**TASK OBJECTIVE**
An exact, complete copy of the entries below is required, minus any pictures.

**Stored data**
┄┄┄┄┄┄┄┄┄┄
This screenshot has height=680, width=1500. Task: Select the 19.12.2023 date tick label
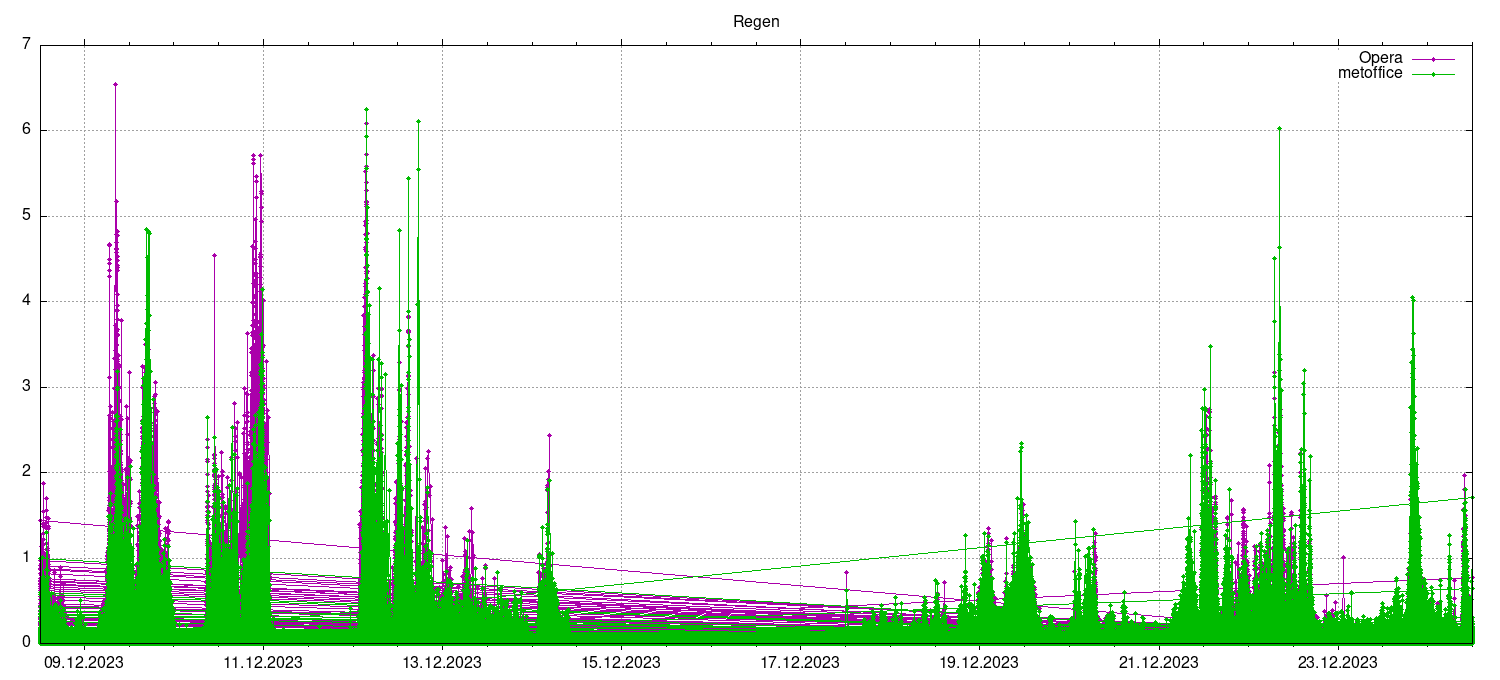tap(979, 661)
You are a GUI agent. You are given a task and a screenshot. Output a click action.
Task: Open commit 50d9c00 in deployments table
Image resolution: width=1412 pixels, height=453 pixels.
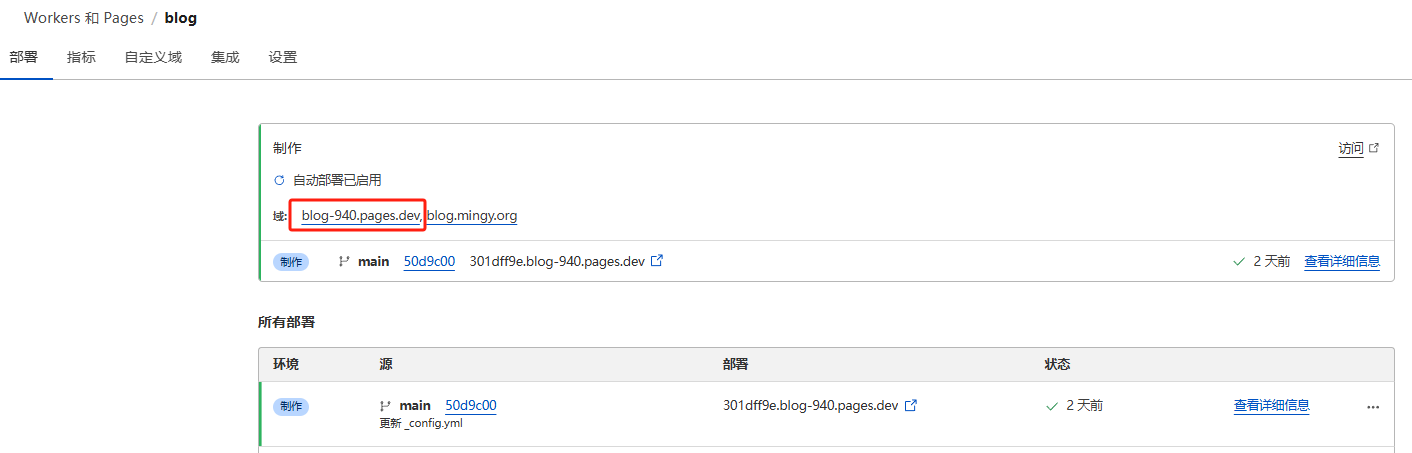[470, 405]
┄┄┄┄┄┄┄┄┄┄
**YOUR RESPONSE**
This screenshot has height=680, width=1500. Task: Select the 19.12.2023 date tick label
tap(979, 661)
You are a GUI agent. You are given a task and a screenshot. Output a click action.
Task: Open commit 50d9c00 in deployments table
Image resolution: width=1412 pixels, height=453 pixels.
[470, 405]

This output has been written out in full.